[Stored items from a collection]
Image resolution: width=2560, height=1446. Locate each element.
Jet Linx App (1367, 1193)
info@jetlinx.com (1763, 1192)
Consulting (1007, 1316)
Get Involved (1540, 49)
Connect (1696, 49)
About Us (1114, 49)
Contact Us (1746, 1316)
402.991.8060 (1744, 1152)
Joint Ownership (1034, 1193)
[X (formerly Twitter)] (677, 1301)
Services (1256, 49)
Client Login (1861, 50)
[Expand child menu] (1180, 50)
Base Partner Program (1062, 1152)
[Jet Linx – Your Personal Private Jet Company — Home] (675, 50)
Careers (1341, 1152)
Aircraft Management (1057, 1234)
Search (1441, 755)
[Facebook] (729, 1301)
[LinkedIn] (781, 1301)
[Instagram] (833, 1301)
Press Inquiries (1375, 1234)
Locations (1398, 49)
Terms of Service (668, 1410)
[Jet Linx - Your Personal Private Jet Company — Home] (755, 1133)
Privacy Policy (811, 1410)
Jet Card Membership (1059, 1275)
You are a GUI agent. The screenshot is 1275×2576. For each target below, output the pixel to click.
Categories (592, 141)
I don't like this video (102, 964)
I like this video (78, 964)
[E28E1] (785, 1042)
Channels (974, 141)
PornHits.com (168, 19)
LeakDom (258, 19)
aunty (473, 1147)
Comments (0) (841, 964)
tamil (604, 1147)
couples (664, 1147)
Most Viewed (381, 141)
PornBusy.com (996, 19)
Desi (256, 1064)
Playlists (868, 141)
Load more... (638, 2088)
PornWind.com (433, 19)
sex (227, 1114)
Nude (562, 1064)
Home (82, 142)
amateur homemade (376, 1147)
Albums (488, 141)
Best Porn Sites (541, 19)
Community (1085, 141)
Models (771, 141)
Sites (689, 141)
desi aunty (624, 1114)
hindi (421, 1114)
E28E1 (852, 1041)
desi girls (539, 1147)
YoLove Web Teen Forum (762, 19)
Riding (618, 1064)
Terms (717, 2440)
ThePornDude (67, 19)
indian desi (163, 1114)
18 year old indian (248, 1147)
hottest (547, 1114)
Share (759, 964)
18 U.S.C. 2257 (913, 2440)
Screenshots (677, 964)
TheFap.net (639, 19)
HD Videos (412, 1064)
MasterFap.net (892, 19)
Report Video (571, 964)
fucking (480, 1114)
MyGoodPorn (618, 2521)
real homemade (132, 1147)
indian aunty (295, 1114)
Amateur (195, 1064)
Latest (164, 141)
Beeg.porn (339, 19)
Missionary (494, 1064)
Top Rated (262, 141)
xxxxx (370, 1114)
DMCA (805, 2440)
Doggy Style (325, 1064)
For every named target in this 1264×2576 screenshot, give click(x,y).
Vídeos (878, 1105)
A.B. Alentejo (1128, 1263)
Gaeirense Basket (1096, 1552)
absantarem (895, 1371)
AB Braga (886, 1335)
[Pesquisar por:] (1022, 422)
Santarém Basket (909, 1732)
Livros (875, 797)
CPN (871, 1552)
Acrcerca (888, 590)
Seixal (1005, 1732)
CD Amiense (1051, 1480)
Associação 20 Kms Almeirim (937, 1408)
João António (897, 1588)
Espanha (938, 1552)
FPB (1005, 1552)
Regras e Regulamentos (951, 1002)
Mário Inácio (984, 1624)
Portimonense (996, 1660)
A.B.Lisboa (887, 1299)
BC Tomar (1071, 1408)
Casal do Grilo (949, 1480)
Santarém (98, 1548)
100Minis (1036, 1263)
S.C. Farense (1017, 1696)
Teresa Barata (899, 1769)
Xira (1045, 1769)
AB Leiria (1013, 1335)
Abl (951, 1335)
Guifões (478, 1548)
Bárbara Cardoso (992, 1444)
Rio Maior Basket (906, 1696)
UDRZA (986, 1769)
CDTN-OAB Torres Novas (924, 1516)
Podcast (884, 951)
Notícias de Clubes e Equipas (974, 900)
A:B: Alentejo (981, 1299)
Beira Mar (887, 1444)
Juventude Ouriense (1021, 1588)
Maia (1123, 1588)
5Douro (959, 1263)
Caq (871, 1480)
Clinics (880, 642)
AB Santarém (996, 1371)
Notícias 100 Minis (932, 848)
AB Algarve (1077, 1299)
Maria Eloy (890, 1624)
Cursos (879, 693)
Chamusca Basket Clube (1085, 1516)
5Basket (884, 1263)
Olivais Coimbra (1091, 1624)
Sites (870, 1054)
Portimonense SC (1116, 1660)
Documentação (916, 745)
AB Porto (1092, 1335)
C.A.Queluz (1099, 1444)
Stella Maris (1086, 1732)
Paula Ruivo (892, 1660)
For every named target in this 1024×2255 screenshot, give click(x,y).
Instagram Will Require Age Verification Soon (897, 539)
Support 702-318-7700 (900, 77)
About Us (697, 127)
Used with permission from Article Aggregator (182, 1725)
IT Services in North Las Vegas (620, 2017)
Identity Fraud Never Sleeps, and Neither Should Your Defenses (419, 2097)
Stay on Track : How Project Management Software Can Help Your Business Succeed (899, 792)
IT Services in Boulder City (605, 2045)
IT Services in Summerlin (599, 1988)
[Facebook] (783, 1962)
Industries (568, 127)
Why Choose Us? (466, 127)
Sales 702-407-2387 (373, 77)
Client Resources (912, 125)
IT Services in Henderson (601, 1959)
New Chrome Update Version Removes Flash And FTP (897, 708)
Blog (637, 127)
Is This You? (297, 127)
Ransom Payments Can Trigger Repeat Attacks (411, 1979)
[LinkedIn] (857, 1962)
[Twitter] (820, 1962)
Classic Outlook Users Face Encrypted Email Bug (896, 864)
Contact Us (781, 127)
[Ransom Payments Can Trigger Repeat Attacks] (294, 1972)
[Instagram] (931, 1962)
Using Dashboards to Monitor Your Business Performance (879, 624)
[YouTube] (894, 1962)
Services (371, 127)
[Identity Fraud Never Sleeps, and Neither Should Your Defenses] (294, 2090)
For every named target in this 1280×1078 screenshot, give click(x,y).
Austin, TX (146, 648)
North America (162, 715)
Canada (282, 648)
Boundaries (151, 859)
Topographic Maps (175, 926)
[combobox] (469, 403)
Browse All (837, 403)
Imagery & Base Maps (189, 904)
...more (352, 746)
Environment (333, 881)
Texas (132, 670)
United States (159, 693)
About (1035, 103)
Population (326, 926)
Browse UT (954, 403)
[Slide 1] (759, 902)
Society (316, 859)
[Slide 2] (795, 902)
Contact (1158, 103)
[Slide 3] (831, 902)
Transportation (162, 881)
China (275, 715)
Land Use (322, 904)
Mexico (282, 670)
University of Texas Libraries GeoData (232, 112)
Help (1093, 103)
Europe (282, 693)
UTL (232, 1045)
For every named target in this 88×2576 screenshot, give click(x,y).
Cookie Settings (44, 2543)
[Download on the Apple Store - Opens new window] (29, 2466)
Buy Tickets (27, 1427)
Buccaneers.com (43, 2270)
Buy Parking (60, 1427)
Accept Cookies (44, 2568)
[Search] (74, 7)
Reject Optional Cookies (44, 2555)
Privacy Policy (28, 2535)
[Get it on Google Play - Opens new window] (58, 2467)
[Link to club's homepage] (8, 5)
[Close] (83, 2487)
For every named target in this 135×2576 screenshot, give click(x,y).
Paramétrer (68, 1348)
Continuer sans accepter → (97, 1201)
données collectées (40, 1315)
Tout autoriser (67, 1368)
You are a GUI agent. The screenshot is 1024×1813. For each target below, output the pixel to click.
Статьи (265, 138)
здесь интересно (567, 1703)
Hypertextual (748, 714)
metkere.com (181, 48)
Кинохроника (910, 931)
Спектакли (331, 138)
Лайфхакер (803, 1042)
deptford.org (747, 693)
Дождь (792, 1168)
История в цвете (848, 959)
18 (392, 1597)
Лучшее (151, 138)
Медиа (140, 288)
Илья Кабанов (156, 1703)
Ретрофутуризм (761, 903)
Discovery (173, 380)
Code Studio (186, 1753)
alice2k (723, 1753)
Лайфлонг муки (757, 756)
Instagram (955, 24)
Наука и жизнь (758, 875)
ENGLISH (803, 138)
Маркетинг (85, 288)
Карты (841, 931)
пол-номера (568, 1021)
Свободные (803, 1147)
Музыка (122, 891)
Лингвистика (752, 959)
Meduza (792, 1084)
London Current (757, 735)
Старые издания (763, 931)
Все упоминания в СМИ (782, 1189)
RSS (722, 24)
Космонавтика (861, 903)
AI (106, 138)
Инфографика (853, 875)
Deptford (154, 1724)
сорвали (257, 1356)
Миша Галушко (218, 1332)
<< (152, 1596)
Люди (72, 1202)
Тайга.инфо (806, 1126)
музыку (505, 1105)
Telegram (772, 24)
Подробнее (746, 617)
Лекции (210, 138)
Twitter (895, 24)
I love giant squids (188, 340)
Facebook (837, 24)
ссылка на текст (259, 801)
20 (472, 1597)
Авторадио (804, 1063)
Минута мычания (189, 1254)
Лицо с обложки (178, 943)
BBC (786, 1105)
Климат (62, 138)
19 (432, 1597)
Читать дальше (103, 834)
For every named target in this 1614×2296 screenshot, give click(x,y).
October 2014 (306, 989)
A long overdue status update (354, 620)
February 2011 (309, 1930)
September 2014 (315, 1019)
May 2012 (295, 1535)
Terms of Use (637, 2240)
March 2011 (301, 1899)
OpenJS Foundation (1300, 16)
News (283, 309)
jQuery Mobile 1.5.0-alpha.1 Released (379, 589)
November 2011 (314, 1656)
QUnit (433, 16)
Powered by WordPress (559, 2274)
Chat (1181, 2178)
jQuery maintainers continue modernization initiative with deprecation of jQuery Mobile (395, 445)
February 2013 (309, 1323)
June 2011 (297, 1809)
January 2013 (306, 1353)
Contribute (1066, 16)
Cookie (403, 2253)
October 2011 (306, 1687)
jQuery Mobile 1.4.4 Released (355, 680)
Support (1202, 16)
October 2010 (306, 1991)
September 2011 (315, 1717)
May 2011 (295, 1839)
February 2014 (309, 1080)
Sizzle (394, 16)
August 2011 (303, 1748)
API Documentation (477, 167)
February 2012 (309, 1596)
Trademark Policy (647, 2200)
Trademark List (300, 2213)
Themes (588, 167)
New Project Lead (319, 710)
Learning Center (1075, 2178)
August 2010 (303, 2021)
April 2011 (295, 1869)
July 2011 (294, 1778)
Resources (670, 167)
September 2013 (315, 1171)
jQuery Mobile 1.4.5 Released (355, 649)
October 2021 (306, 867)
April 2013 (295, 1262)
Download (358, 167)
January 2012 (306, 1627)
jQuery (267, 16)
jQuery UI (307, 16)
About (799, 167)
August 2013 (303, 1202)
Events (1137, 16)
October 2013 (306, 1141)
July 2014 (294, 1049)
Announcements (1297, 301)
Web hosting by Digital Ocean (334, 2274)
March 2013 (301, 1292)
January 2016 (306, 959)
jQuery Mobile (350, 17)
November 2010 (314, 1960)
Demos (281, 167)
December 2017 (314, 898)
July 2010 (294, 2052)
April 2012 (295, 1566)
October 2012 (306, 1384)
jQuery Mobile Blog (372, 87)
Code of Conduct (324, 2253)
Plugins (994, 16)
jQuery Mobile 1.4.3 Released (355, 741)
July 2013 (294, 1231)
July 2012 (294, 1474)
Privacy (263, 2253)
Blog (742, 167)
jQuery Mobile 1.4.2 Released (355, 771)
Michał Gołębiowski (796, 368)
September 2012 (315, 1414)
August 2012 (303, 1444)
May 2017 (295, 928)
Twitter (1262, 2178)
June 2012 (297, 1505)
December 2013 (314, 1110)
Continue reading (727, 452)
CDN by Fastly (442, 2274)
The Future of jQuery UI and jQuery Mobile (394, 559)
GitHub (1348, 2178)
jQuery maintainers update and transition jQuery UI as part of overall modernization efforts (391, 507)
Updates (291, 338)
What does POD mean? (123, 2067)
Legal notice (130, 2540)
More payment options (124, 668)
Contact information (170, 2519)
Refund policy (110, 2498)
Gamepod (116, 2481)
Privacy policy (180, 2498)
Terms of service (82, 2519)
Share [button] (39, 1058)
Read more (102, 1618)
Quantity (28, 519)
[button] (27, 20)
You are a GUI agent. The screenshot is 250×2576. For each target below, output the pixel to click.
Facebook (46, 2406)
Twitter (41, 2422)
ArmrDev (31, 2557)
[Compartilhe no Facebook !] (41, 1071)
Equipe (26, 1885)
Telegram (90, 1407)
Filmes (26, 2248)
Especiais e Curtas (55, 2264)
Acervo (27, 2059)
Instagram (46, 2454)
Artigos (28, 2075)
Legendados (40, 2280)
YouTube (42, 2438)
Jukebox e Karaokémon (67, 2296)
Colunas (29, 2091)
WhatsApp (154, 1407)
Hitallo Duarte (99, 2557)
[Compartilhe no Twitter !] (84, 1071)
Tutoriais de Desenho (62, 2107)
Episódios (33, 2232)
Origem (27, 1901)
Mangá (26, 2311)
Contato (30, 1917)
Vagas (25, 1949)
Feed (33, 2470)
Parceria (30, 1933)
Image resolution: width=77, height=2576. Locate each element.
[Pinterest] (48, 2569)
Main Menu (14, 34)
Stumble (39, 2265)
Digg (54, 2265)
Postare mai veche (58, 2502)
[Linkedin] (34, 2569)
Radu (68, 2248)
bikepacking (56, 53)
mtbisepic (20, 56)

### [Exercise prompt]
Beginning with the line that has "Медиа (140, 288)" and ending with the line that has "Deptford (154, 1724)", set down the lines above exactly and include no others.

### [Solution for this exercise]
Медиа (140, 288)
Илья Кабанов (156, 1703)
Ретрофутуризм (761, 903)
Discovery (173, 380)
Code Studio (186, 1753)
alice2k (723, 1753)
Лайфлонг муки (757, 756)
Instagram (955, 24)
Наука и жизнь (758, 875)
ENGLISH (803, 138)
Маркетинг (85, 288)
Карты (841, 931)
пол-номера (568, 1021)
Свободные (803, 1147)
Музыка (122, 891)
Лингвистика (752, 959)
Meduza (792, 1084)
London Current (757, 735)
Старые издания (763, 931)
Все упоминания в СМИ (782, 1189)
RSS (722, 24)
Космонавтика (861, 903)
AI (106, 138)
Инфографика (853, 875)
Deptford (154, 1724)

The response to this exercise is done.